• **Work order**
The records that follow must be repeated exactly, line by line.

[Records for this task]

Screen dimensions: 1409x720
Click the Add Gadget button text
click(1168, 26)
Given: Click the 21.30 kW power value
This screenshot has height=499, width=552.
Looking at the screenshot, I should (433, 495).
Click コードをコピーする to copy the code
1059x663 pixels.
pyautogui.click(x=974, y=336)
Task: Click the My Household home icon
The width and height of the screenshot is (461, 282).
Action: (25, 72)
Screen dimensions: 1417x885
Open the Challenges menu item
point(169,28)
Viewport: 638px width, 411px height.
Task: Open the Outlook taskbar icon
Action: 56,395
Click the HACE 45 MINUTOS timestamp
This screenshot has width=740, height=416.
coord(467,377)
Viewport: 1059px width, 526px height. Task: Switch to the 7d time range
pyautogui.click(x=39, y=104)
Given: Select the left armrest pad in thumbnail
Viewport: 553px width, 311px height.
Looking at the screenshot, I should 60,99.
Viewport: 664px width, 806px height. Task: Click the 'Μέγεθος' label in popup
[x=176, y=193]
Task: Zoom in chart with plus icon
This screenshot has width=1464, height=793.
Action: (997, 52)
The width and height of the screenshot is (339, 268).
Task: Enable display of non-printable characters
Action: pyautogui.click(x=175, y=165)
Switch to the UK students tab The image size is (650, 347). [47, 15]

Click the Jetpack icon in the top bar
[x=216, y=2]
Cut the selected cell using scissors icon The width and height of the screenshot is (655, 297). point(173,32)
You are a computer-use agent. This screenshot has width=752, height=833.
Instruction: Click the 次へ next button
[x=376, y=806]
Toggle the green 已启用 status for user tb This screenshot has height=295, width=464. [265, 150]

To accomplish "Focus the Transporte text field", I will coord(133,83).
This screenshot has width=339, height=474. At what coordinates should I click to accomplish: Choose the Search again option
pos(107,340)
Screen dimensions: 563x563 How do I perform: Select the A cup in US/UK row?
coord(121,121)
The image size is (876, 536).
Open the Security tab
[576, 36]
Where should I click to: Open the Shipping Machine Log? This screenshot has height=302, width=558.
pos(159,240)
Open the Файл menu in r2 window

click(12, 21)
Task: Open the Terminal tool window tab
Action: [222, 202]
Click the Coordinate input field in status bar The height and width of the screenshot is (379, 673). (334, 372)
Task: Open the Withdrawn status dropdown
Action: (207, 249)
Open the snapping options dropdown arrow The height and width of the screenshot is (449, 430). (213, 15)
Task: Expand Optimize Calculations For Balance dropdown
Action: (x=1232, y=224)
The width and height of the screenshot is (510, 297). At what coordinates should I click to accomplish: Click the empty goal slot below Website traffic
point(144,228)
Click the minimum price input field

[/Records for this task]

• **Response area**
Screen dimensions: 1409x720
Click the Add Gadget button text
click(1168, 26)
Given: Click the 21.30 kW power value
This screenshot has height=499, width=552.
Looking at the screenshot, I should (433, 495).
Click コードをコピーする to copy the code
1059x663 pixels.
pyautogui.click(x=974, y=336)
Task: Click the My Household home icon
The width and height of the screenshot is (461, 282).
Action: (25, 72)
Screen dimensions: 1417x885
Open the Challenges menu item
point(169,28)
Viewport: 638px width, 411px height.
Task: Open the Outlook taskbar icon
Action: 56,395
Click the HACE 45 MINUTOS timestamp
This screenshot has width=740, height=416.
coord(467,377)
Viewport: 1059px width, 526px height. Task: Switch to the 7d time range
pyautogui.click(x=39, y=104)
Given: Select the left armrest pad in thumbnail
Viewport: 553px width, 311px height.
Looking at the screenshot, I should 60,99.
Viewport: 664px width, 806px height. Task: Click the 'Μέγεθος' label in popup
[x=176, y=193]
Task: Zoom in chart with plus icon
This screenshot has width=1464, height=793.
Action: (997, 52)
The width and height of the screenshot is (339, 268).
Task: Enable display of non-printable characters
Action: pyautogui.click(x=175, y=165)
Switch to the UK students tab The image size is (650, 347). [47, 15]

Click the Jetpack icon in the top bar
[x=216, y=2]
Cut the selected cell using scissors icon The width and height of the screenshot is (655, 297). point(173,32)
You are a computer-use agent. This screenshot has width=752, height=833.
Instruction: Click the 次へ next button
[x=376, y=806]
Toggle the green 已启用 status for user tb This screenshot has height=295, width=464. [265, 150]

To accomplish "Focus the Transporte text field", I will coord(133,83).
This screenshot has width=339, height=474. At what coordinates should I click to accomplish: Choose the Search again option
pos(107,340)
Screen dimensions: 563x563 How do I perform: Select the A cup in US/UK row?
coord(121,121)
The image size is (876, 536).
Open the Security tab
[576, 36]
Where should I click to: Open the Shipping Machine Log? This screenshot has height=302, width=558.
pos(159,240)
Open the Файл menu in r2 window

click(12, 21)
Task: Open the Terminal tool window tab
Action: [222, 202]
Click the Coordinate input field in status bar The height and width of the screenshot is (379, 673). (334, 372)
Task: Open the Withdrawn status dropdown
Action: (207, 249)
Open the snapping options dropdown arrow The height and width of the screenshot is (449, 430). (213, 15)
Task: Expand Optimize Calculations For Balance dropdown
Action: (x=1232, y=224)
The width and height of the screenshot is (510, 297). At what coordinates should I click to accomplish: Click the empty goal slot below Website traffic
point(144,228)
Click the minimum price input field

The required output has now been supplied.